By Sarah Carlson | TV | September 20, 2010 |

By Sarah Carlson | TV | September 20, 2010 |

We hardly knew ye, Miss Ida Blankenship, Don’s venerable if sometimes laughable personal secretary. Roger’s memoirs depict her as a hellcat in her youth, but in her golden years, she, played by Randee Heller, brought us great comedic and memorable one-liners — “It’s a business of sadists and masochists, and you know which one you are,” she said to Peggy just hours before her untimely death. Apt words, Ida. “Mad Men” is all about the give and take of its characters, and Sunday’s “The Beautiful Girls” focused on a variety of relationships and the members’ desires to appeal to their companions, either as friends, lovers, family or co-workers. Ida was always appealing, more so to the viewers than to Don, but he and others at Sterling Cooper Draper Pryce were sad to see her go. Interestingly, her demise was played out in one of the funniest sequences of the series to date — “Weekend at Bernie’s” on 1965 Madison Avenue. The ninth episode of the season, written by Dahvi Waller and series creator Matthew Weiner and directed by Michael Uppendahl, mixed in drama as well, forming a pleasant chapter in the storyline that continued themes explored in last week’s heavier “The Summer Man” as well as bringing us a chance to laugh. How appealing.

Faye and Don are in the early stages of their relationship, meeting up for an afternoon delight at Don’s apartment before heading back to the office, where Roger and Joan are revisiting their past. Roger is flirting with Joan, trying to play cute but coming across as childish, and Joan isn’t interested. Her husband, Greg, has been called up for Vietnam after basic training, which Roger learns from his secretary, Caroline. Roger’s form of apology is sending a team of masseuses to Joan’s apartment that night for a massage, manicure and pedicure — he knew he was “rubbing her the wrong way,” so he thought he’d find those who could do it the “right” way.
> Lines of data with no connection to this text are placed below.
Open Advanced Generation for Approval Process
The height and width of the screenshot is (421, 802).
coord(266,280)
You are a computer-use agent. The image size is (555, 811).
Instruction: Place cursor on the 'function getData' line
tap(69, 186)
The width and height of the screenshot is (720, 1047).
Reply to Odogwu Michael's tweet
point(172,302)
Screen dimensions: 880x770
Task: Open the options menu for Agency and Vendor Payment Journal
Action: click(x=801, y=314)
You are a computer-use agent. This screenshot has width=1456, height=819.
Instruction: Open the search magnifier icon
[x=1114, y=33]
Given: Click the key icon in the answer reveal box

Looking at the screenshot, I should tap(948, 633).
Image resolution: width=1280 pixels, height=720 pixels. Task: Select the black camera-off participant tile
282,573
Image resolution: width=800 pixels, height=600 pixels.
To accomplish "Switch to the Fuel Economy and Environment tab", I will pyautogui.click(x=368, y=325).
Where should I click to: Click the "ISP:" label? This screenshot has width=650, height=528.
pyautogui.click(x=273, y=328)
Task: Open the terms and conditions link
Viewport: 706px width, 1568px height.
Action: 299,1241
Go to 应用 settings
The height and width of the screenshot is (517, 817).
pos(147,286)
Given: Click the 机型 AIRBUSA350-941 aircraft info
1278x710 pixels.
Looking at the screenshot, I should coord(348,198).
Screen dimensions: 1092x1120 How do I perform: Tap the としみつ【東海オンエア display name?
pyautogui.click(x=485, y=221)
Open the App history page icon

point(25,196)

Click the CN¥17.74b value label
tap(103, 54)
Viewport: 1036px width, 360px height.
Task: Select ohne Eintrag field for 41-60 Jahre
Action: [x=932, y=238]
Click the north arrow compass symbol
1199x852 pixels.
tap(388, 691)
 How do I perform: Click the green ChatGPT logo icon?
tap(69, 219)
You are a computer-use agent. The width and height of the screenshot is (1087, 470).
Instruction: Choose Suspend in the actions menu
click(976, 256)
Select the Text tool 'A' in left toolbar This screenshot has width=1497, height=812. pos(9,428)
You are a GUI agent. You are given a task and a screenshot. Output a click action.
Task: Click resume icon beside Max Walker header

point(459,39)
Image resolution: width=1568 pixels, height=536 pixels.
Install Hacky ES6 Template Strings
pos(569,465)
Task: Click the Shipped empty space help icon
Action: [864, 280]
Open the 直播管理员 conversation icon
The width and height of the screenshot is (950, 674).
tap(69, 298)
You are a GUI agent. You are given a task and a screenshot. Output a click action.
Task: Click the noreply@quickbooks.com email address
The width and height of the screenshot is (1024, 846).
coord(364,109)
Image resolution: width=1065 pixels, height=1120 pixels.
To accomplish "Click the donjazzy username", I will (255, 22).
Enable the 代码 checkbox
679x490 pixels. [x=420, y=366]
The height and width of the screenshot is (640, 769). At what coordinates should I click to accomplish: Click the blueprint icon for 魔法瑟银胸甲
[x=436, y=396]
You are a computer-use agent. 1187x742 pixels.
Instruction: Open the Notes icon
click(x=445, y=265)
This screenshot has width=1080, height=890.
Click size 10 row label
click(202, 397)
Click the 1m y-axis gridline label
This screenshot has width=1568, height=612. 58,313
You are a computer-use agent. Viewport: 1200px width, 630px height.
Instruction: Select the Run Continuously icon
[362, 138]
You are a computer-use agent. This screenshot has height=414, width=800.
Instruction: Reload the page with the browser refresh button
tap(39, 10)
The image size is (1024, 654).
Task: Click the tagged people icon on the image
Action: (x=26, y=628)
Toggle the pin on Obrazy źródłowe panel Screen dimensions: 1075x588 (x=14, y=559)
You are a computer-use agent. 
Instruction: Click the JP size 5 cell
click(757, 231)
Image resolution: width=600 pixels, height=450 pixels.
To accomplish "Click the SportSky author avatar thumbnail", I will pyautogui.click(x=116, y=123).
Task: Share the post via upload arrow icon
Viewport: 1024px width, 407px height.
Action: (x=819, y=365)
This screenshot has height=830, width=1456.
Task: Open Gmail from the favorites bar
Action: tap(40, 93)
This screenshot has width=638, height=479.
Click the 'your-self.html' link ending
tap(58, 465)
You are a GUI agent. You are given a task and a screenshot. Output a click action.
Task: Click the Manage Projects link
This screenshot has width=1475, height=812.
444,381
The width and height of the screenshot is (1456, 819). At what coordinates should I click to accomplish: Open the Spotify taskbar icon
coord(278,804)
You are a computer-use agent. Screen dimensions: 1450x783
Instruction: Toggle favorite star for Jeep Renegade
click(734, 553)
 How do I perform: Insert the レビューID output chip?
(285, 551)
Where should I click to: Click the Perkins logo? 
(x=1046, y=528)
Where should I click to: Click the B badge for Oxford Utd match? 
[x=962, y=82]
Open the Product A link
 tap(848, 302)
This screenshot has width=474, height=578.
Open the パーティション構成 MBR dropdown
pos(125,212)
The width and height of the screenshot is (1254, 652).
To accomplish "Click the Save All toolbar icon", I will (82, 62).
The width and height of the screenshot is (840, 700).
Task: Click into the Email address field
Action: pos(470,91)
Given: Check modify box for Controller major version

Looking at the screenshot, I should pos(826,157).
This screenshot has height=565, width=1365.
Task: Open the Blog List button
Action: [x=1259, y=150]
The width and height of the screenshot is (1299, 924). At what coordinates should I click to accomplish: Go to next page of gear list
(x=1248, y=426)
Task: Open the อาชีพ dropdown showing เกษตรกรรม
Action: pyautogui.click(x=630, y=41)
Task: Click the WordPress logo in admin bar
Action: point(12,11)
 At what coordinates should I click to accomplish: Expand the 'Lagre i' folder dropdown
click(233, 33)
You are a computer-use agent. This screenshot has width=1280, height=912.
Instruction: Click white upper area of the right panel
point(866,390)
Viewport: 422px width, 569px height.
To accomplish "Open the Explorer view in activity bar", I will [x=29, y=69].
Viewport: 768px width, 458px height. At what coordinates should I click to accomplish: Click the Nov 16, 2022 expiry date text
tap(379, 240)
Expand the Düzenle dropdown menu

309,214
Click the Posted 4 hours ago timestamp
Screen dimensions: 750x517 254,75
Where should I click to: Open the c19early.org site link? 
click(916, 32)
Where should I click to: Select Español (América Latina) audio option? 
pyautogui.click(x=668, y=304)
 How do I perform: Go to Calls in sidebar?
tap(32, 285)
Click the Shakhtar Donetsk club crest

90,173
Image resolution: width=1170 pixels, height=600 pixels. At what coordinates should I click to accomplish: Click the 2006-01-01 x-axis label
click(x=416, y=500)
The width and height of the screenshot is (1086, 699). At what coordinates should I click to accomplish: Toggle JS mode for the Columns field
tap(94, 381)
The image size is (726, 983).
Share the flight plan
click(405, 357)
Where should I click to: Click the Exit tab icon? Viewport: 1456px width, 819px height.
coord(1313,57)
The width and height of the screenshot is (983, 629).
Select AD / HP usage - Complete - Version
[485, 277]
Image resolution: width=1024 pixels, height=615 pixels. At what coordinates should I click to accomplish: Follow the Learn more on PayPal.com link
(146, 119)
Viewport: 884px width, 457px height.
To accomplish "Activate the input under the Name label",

Joyce stops by SCDP to invite Peggy out for drinks, a situation Stan enjoys teasing them about, giggling at the idea of them being lesbians. (Well, Joyce is.) At the bar, though, Abe (Charlie Hofheimer) appears, a writer Peggy met and kissed at a party several months before. He tracked her down, which she admits is flattering, and Abe nervously rambles on about his passions involving politics and hating The Man. But when the topic turns to corporations, Peggy is naive about the agency’s clients, even those that are family owned operations such as Fillmore Auto Parts. That business is worse than a corporation, Abe says, because they won’t hire blacks in their Southern stores, actions that have led to boycotts. Peggy has a hard time believing this news, especially since the topic has never come up at work, and she’s equally naive about the interaction of advertising with society. But then she switches gears, pointing out that most of the things blacks can’t do, she can’t do, and “nobody seems to care.” “All right, Peggy, we’ll have a civil rights march for women,” Abe says sarcastically, which prompts her to call it a night.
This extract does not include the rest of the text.